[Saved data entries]
****************************************
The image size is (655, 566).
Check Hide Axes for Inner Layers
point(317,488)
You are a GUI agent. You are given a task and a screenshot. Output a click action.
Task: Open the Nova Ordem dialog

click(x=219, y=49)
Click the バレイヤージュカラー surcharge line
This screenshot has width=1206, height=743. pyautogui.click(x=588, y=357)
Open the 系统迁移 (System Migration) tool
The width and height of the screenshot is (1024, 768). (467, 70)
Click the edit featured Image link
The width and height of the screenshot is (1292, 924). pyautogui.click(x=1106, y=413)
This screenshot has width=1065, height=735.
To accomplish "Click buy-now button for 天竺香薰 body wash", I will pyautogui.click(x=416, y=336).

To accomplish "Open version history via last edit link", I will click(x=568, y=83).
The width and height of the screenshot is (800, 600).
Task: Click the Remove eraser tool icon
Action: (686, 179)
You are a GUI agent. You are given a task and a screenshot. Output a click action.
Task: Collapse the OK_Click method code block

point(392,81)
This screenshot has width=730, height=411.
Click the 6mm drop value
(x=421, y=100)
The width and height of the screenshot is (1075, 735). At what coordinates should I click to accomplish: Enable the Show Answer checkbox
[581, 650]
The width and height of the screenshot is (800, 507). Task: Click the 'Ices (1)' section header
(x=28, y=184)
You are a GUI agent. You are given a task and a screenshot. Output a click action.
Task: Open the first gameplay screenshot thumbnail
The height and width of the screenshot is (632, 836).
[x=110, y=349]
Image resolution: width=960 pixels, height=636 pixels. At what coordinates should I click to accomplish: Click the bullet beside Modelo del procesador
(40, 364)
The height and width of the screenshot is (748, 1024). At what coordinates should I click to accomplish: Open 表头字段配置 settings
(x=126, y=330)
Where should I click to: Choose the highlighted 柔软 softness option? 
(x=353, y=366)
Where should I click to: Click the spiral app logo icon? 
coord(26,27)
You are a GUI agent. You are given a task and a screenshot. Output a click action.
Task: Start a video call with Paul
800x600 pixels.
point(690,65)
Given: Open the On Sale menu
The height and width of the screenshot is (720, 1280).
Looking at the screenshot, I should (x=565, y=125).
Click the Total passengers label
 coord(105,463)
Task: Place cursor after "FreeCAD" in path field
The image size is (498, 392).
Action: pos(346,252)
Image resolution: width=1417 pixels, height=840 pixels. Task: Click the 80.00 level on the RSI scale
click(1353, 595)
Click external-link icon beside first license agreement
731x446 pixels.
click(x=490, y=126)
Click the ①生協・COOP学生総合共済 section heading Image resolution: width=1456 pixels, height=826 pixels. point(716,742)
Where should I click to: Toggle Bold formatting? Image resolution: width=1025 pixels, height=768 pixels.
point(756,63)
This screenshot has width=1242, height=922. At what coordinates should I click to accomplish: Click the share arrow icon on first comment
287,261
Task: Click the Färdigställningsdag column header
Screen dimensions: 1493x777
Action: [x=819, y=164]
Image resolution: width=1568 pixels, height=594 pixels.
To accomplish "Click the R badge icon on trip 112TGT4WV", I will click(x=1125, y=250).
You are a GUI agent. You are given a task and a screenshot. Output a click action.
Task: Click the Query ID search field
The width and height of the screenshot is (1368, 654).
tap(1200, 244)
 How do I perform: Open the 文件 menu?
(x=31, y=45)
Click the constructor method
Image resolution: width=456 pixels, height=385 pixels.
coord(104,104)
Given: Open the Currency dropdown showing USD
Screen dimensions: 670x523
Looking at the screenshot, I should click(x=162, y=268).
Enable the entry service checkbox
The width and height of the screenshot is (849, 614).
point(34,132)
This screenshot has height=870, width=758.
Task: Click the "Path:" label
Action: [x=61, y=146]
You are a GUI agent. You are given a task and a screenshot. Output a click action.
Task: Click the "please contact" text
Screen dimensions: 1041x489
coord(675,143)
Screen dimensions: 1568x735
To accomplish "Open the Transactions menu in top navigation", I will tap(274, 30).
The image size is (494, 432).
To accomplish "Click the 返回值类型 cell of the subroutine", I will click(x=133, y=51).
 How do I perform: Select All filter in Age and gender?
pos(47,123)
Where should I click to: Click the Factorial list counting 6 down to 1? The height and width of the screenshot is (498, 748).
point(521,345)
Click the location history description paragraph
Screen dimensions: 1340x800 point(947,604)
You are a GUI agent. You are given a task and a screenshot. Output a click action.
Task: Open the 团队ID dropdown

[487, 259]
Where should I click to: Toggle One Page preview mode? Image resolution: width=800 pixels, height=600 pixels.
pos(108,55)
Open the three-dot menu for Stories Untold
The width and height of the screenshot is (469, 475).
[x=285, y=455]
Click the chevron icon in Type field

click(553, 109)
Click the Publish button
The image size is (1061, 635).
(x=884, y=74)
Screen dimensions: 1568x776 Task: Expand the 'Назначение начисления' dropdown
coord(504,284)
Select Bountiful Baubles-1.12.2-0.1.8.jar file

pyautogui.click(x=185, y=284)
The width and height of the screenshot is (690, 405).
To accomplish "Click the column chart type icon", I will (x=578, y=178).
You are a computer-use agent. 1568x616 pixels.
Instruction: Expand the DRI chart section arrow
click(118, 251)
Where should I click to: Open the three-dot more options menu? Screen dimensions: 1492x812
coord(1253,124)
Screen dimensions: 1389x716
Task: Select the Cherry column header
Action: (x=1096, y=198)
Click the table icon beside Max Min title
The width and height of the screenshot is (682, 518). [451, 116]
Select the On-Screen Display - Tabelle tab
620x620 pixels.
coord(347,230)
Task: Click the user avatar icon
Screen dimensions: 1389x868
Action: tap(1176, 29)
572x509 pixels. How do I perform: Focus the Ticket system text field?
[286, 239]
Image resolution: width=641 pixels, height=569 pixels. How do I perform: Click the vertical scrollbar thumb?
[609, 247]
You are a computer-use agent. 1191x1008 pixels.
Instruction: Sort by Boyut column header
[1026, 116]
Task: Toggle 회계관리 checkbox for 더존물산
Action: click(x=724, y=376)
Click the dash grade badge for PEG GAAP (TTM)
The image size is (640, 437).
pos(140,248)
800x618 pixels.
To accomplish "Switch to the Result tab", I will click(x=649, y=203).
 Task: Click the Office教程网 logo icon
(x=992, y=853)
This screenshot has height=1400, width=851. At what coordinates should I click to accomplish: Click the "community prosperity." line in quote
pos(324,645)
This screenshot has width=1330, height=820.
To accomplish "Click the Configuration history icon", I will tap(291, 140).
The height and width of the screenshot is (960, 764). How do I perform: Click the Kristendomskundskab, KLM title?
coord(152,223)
****************************************
What is expected –
Exact copies of all entries are what's needed here.

Solution –
The image size is (655, 566).
Check Hide Axes for Inner Layers
point(317,488)
You are a GUI agent. You are given a task and a screenshot. Output a click action.
Task: Open the Nova Ordem dialog

click(x=219, y=49)
Click the バレイヤージュカラー surcharge line
This screenshot has width=1206, height=743. pyautogui.click(x=588, y=357)
Open the 系统迁移 (System Migration) tool
The width and height of the screenshot is (1024, 768). (467, 70)
Click the edit featured Image link
The width and height of the screenshot is (1292, 924). pyautogui.click(x=1106, y=413)
This screenshot has width=1065, height=735.
To accomplish "Click buy-now button for 天竺香薰 body wash", I will pyautogui.click(x=416, y=336).

To accomplish "Open version history via last edit link", I will click(x=568, y=83).
The width and height of the screenshot is (800, 600).
Task: Click the Remove eraser tool icon
Action: (686, 179)
You are a GUI agent. You are given a task and a screenshot. Output a click action.
Task: Collapse the OK_Click method code block

point(392,81)
This screenshot has width=730, height=411.
Click the 6mm drop value
(x=421, y=100)
The width and height of the screenshot is (1075, 735). At what coordinates should I click to accomplish: Enable the Show Answer checkbox
[581, 650]
The width and height of the screenshot is (800, 507). Task: Click the 'Ices (1)' section header
(x=28, y=184)
You are a GUI agent. You are given a task and a screenshot. Output a click action.
Task: Open the first gameplay screenshot thumbnail
The height and width of the screenshot is (632, 836).
[x=110, y=349]
Image resolution: width=960 pixels, height=636 pixels. At what coordinates should I click to accomplish: Click the bullet beside Modelo del procesador
(40, 364)
The height and width of the screenshot is (748, 1024). At what coordinates should I click to accomplish: Open 表头字段配置 settings
(x=126, y=330)
Where should I click to: Choose the highlighted 柔软 softness option? 
(x=353, y=366)
Where should I click to: Click the spiral app logo icon? 
coord(26,27)
You are a GUI agent. You are given a task and a screenshot. Output a click action.
Task: Start a video call with Paul
800x600 pixels.
point(690,65)
Given: Open the On Sale menu
The height and width of the screenshot is (720, 1280).
Looking at the screenshot, I should (x=565, y=125).
Click the Total passengers label
 coord(105,463)
Task: Place cursor after "FreeCAD" in path field
The image size is (498, 392).
Action: pos(346,252)
Image resolution: width=1417 pixels, height=840 pixels. Task: Click the 80.00 level on the RSI scale
click(1353, 595)
Click external-link icon beside first license agreement
731x446 pixels.
click(x=490, y=126)
Click the ①生協・COOP学生総合共済 section heading Image resolution: width=1456 pixels, height=826 pixels. point(716,742)
Where should I click to: Toggle Bold formatting? Image resolution: width=1025 pixels, height=768 pixels.
point(756,63)
This screenshot has width=1242, height=922. At what coordinates should I click to accomplish: Click the share arrow icon on first comment
287,261
Task: Click the Färdigställningsdag column header
Screen dimensions: 1493x777
Action: [x=819, y=164]
Image resolution: width=1568 pixels, height=594 pixels.
To accomplish "Click the R badge icon on trip 112TGT4WV", I will click(x=1125, y=250).
You are a GUI agent. You are given a task and a screenshot. Output a click action.
Task: Click the Query ID search field
The width and height of the screenshot is (1368, 654).
tap(1200, 244)
 How do I perform: Open the 文件 menu?
(x=31, y=45)
Click the constructor method
Image resolution: width=456 pixels, height=385 pixels.
coord(104,104)
Given: Open the Currency dropdown showing USD
Screen dimensions: 670x523
Looking at the screenshot, I should click(x=162, y=268).
Enable the entry service checkbox
The width and height of the screenshot is (849, 614).
point(34,132)
This screenshot has height=870, width=758.
Task: Click the "Path:" label
Action: [x=61, y=146]
You are a GUI agent. You are given a task and a screenshot. Output a click action.
Task: Click the "please contact" text
Screen dimensions: 1041x489
coord(675,143)
Screen dimensions: 1568x735
To accomplish "Open the Transactions menu in top navigation", I will tap(274, 30).
The image size is (494, 432).
To accomplish "Click the 返回值类型 cell of the subroutine", I will click(x=133, y=51).
 How do I perform: Select All filter in Age and gender?
pos(47,123)
Where should I click to: Click the Factorial list counting 6 down to 1? The height and width of the screenshot is (498, 748).
point(521,345)
Click the location history description paragraph
Screen dimensions: 1340x800 point(947,604)
You are a GUI agent. You are given a task and a screenshot. Output a click action.
Task: Open the 团队ID dropdown

[487, 259]
Where should I click to: Toggle One Page preview mode? Image resolution: width=800 pixels, height=600 pixels.
pos(108,55)
Open the three-dot menu for Stories Untold
The width and height of the screenshot is (469, 475).
[x=285, y=455]
Click the chevron icon in Type field

click(553, 109)
Click the Publish button
The image size is (1061, 635).
(x=884, y=74)
Screen dimensions: 1568x776 Task: Expand the 'Назначение начисления' dropdown
coord(504,284)
Select Bountiful Baubles-1.12.2-0.1.8.jar file

pyautogui.click(x=185, y=284)
The width and height of the screenshot is (690, 405).
To accomplish "Click the column chart type icon", I will (x=578, y=178).
You are a computer-use agent. 1568x616 pixels.
Instruction: Expand the DRI chart section arrow
click(118, 251)
Where should I click to: Open the three-dot more options menu? Screen dimensions: 1492x812
coord(1253,124)
Screen dimensions: 1389x716
Task: Select the Cherry column header
Action: (x=1096, y=198)
Click the table icon beside Max Min title
The width and height of the screenshot is (682, 518). [451, 116]
Select the On-Screen Display - Tabelle tab
620x620 pixels.
coord(347,230)
Task: Click the user avatar icon
Screen dimensions: 1389x868
Action: tap(1176, 29)
572x509 pixels. How do I perform: Focus the Ticket system text field?
[286, 239]
Image resolution: width=641 pixels, height=569 pixels. How do I perform: Click the vertical scrollbar thumb?
[609, 247]
You are a computer-use agent. 1191x1008 pixels.
Instruction: Sort by Boyut column header
[1026, 116]
Task: Toggle 회계관리 checkbox for 더존물산
Action: click(x=724, y=376)
Click the dash grade badge for PEG GAAP (TTM)
The image size is (640, 437).
pos(140,248)
800x618 pixels.
To accomplish "Switch to the Result tab", I will click(x=649, y=203).
 Task: Click the Office教程网 logo icon
(x=992, y=853)
This screenshot has height=1400, width=851. At what coordinates should I click to accomplish: Click the "community prosperity." line in quote
pos(324,645)
This screenshot has width=1330, height=820.
To accomplish "Click the Configuration history icon", I will tap(291, 140).
The height and width of the screenshot is (960, 764). How do I perform: Click the Kristendomskundskab, KLM title?
coord(152,223)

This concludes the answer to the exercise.